- EXERCISE DIRECTIONS: From the line containing "You are a computer-use" through the last line of the records below, output every line exactly, both ends included, except the pictures.

[THE RECORDS — start]

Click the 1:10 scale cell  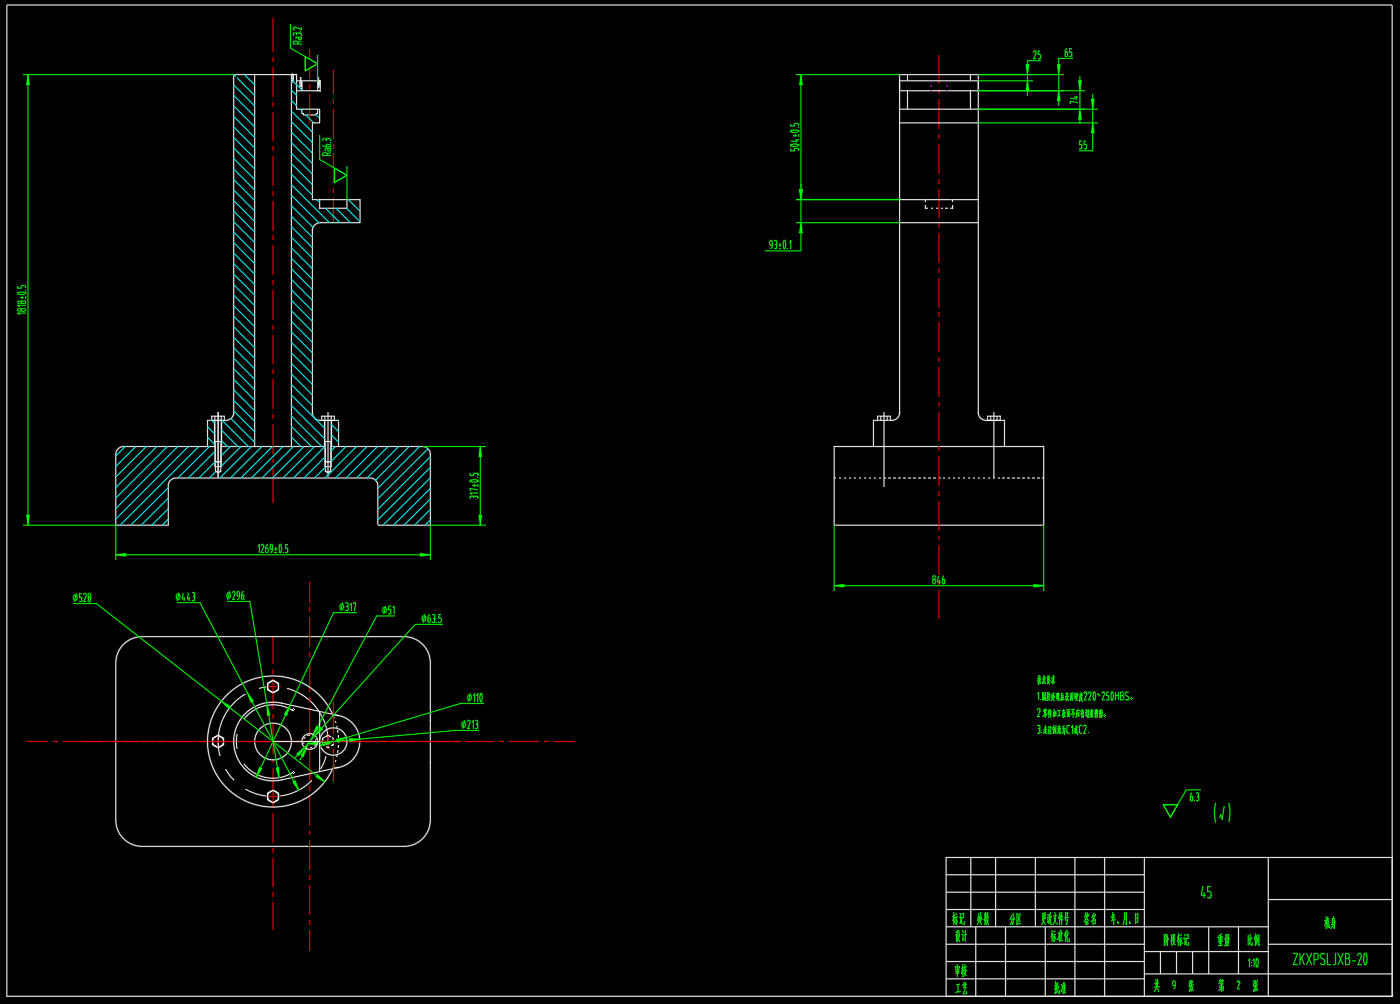(x=1253, y=964)
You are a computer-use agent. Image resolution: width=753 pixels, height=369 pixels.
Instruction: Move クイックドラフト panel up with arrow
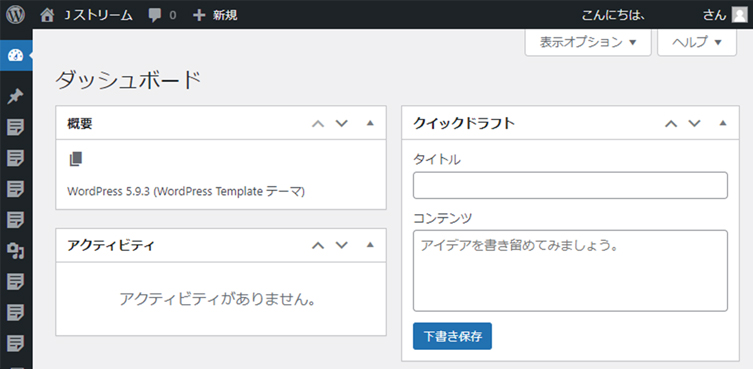671,123
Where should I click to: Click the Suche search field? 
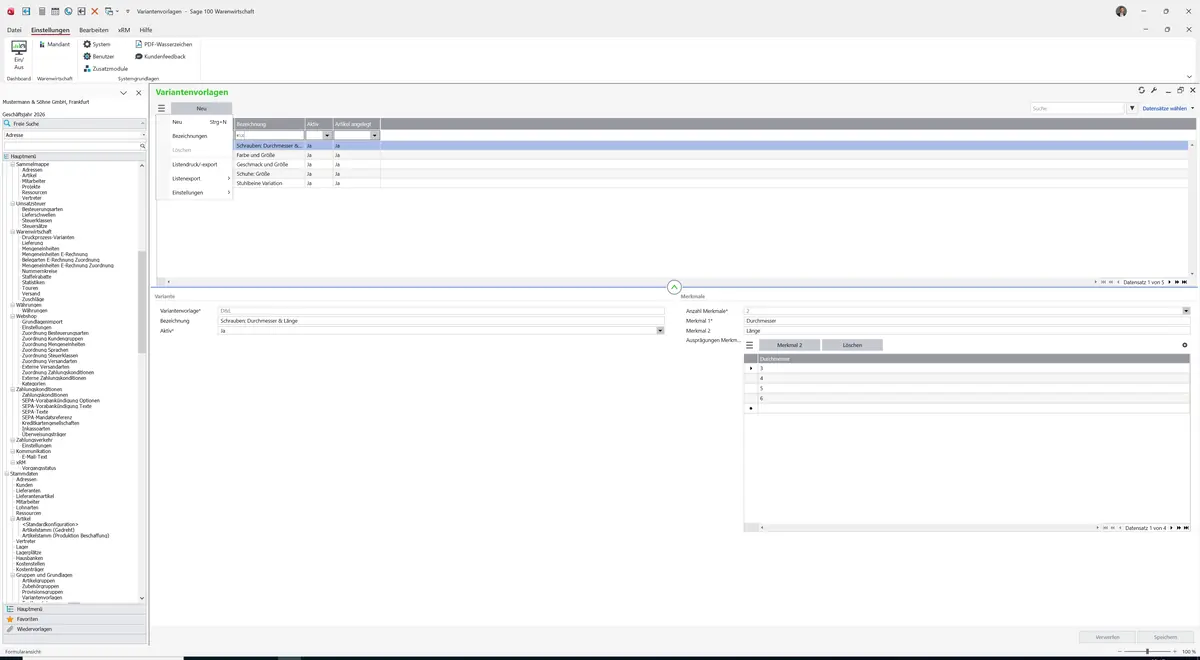1078,108
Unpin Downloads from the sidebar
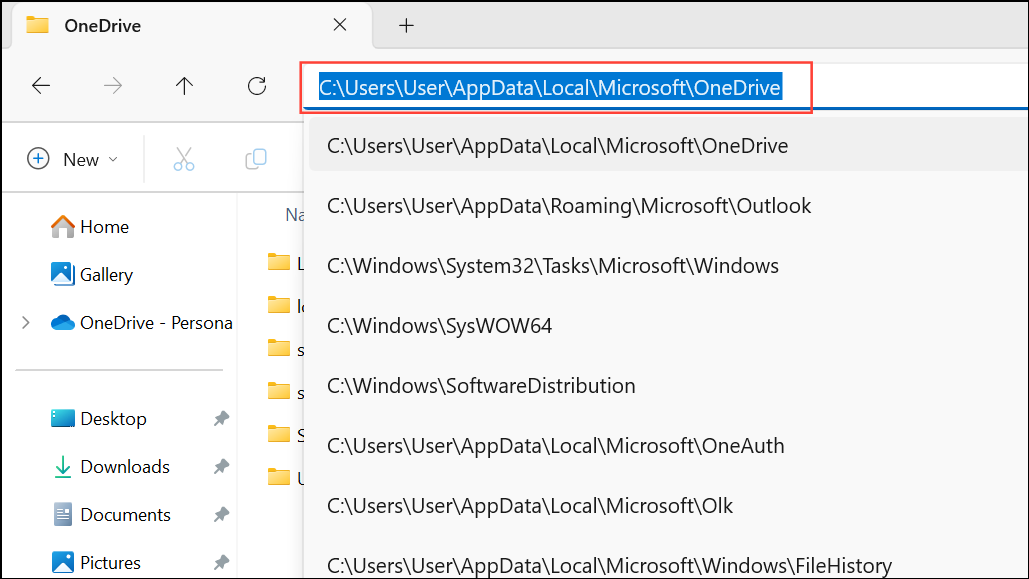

[THE RECORDS — finish]

- COMPLETED TASK:
You are a computer-use agent. Image resolution: width=753 pixels, height=369 pixels.
Instruction: Move クイックドラフト panel up with arrow
671,123
Where should I click to: Click the Suche search field? 
1078,108
Unpin Downloads from the sidebar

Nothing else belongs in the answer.